Help with file processing code 1

Status
Not open for further replies.

JamesOwen

Programmer
Nov 8, 2011
12
GB
HI Guy's

Can I please get some help with this code.

I have xml feed file which rapidly changing temporary file and I need to capture the content of this file as soon as data arrives.

Example of the data

[date+time], message=[DATA= “<?xml version=”1.0?”><data changeMsg><NAME=”John Smith”><Age=”23”><D.O.B=”11-10-1988”> <Gender=”Male”>”
[date+time], message=[DATA= “<?xml version=”1.0?”><data changeMsg><NAME=”Emy Williams”><Age=”23”><D.O.B=”01-05-1988”> <Gender=”Female”>”
[date+time], message=[DATA= “<?xml version=”1.0?”><data changeMsg><NAME=”Jack Adam”><Age=”66”><D.O.B=”24-07-1945”> <Gender=”Male”>”
[date+time], message=[DATA= “<?xml version=”1.0?”><data changeMsg><NAME=”Charlie Daniel”><Age=”38”><D.O.B=”15-08-1973”> <Gender=”Male”>”
[date+time], message=[DATA= “<?xml version=”1.0?”><data changeMsg><NAME=”Ruby James”><Age=”38”><D.O.B=”11-03-1973”> <Gender=”Female”>”
[date+time], message=[DATA= “<?xml version=”1.0?”><data changeMsg><NAME=”Sophie Thomas”><Age=”20”><D.O.B=”12-09-1991”><Gender=”Female”>”

Required data output

8:30,Male,23,1
8:31,Female,23,1
8:32,Female,30,4
8:33,Male,50,10

Time is current time.

This is a ksh and awk code that I have so far but this doesn't do what I need it to do.
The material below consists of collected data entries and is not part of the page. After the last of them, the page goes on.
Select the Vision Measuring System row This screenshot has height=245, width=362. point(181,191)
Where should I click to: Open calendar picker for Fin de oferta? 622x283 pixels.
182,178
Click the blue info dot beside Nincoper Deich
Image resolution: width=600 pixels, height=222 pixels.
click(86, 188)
Can I please get help with it.

All I want the code to do is to run for 2 minutes process the counts , write it to output then do the same process again and again.

code

awk 'BEGIN { INTERVAL=120; "date +%s"|getline sec;
NEXT=sec+120;}

{
if(sec >= NEXT)
{
printf( "\nSummary\n" );
for( x in agcount )
printf( "%s,%d\n", x, agcount[x] ) | "sort";

NEXT=sec+120;
}

gsub( ">", "" ); # strip uneeded junk and make "foo bar" easy to capture
gsub( " ", "~" );
gsub( "<", " " );

for( i = 1; i <= NF; i++ ) # snarf up each name=value pair
{
if( split( $(i), a, "=" ) == 2 )
{
gsub( "\"", "", a[2] );
gsub( "~", " ", a[2] );
values[a[1]] = a[2];
}
}

#gcount[values["Gender"]]++; # collect counts
#acount[values["Age"]]++;
agcount[values["Gender"]","values["Age"]]++;

printf( "%s %s %s %s\n", values["NAME"], values["Age"], values["D.O.B"], values["Gender"] );
}' input-file

Will anyone be able to help me with this?

any help would be greatly appreciated.

James
 
Sorry just to add i Can't use cron schedular or gawk.

Thanks

James
 
In what way does it not "do what I need to do"? Error messages? Partial data? Incorrect output format...?

Annihilannic
[small]tgmlify - code syntax highlighting for your tek-tips posts[/small]
 
Yes it doesn't loop for two minutes and also it does print any output out.
 
Each time you process the file, i.e. every 2 minutes, will it contain only new data, or will it still contain what was processed the previous time?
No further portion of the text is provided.